Data to process:
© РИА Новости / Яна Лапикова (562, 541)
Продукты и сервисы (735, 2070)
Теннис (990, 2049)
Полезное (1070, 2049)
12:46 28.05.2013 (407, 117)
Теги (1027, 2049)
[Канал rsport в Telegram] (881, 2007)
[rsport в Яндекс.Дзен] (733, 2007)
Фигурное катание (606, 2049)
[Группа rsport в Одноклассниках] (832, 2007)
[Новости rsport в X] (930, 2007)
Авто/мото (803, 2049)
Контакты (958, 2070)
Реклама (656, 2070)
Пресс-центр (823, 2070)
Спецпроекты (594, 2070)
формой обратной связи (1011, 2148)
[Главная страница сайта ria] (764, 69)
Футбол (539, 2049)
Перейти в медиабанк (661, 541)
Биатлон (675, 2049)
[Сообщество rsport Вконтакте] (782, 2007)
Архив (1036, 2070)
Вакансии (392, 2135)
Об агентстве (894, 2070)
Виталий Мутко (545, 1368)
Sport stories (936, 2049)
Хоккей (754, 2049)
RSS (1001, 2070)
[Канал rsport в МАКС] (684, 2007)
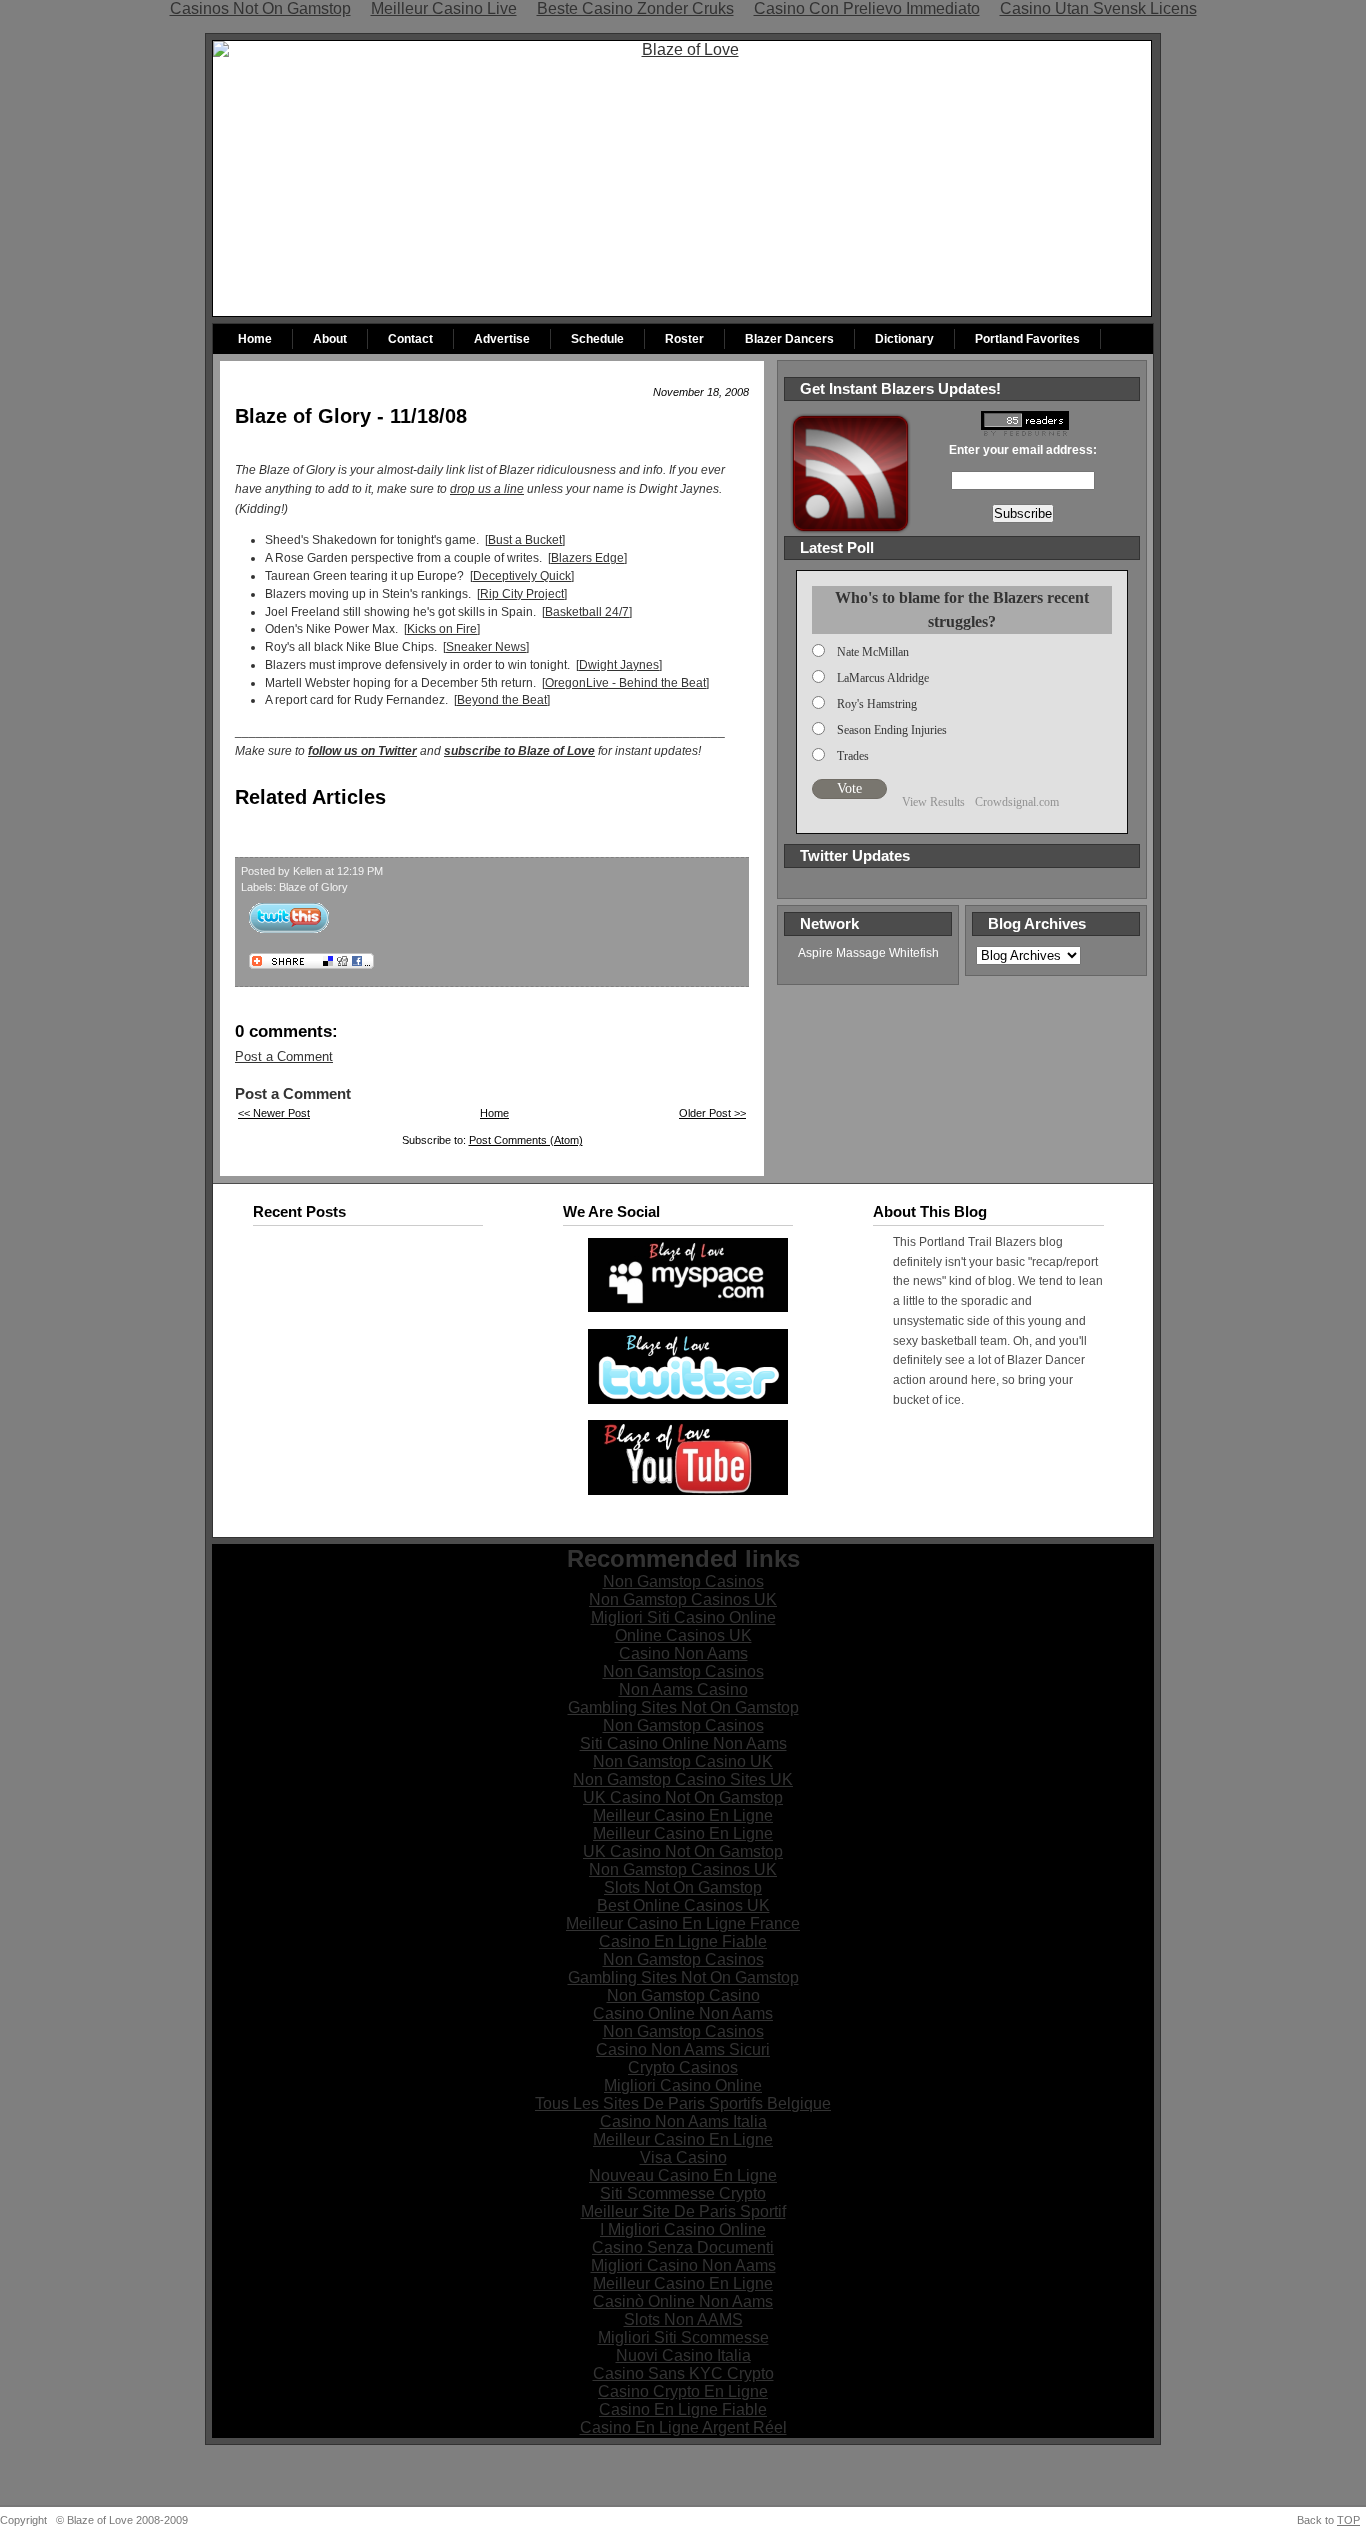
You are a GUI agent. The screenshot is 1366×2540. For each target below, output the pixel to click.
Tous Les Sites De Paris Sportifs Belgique (683, 2103)
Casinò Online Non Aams (683, 2301)
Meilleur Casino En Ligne (683, 1815)
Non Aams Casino (683, 1689)
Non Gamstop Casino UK (683, 1761)
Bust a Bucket (525, 540)
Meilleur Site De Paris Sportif (683, 2211)
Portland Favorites (1027, 339)
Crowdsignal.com (1017, 801)
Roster (684, 339)
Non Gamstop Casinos (683, 1581)
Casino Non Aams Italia (683, 2121)
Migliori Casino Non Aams (683, 2265)
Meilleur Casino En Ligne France (683, 1923)
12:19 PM (360, 871)
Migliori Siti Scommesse (683, 2337)
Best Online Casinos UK (683, 1905)
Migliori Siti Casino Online (683, 1617)
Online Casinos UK (683, 1635)
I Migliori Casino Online (683, 2229)
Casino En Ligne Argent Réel (683, 2427)
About (330, 339)
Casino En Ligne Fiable (683, 1941)
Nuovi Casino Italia (683, 2355)
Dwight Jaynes (619, 665)
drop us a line (487, 489)
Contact (410, 339)
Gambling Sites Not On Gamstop (683, 1707)
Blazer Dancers (789, 339)
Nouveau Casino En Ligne (683, 2175)
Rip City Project (522, 594)
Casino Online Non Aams (683, 2013)
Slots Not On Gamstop (683, 1887)
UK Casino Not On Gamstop (683, 1797)
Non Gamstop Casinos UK (683, 1599)
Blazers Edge (587, 558)
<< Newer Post (274, 1113)
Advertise (502, 339)
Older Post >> (712, 1113)
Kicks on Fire (442, 629)
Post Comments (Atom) (526, 1140)
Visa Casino (683, 2157)
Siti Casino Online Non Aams (683, 1743)
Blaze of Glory (313, 887)
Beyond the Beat (502, 700)
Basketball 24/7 (587, 612)
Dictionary (904, 339)
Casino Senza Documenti (683, 2247)
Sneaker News (486, 647)
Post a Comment (284, 1056)
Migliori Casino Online (683, 2085)
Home (255, 339)
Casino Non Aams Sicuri (683, 2049)
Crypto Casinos (683, 2067)
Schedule (597, 339)
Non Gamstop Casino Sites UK (683, 1779)
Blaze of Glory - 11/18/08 (351, 416)
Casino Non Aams (683, 1653)
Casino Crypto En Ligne (683, 2391)
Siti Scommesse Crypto (683, 2193)
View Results (933, 801)
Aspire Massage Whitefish (868, 953)
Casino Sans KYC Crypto (683, 2373)
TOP (1348, 2520)
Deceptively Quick (522, 576)
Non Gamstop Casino (683, 1995)
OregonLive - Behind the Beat (625, 683)
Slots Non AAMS (683, 2319)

About this task: Copy out precisely the lines from the line with "Roster (684, 339)" to the line with "Dwight Jaynes (619, 665)" in the material above, including those two lines and omitting all the rest.

Expected answer:
Roster (684, 339)
Non Gamstop Casinos (683, 1581)
Casino Non Aams Italia (683, 2121)
Migliori Casino Non Aams (683, 2265)
Meilleur Casino En Ligne France (683, 1923)
12:19 PM (360, 871)
Migliori Siti Scommesse (683, 2337)
Best Online Casinos UK (683, 1905)
Migliori Siti Casino Online (683, 1617)
Online Casinos UK (683, 1635)
I Migliori Casino Online (683, 2229)
Casino En Ligne Argent Réel (683, 2427)
About (330, 339)
Casino En Ligne Fiable (683, 1941)
Nuovi Casino Italia (683, 2355)
Dwight Jaynes (619, 665)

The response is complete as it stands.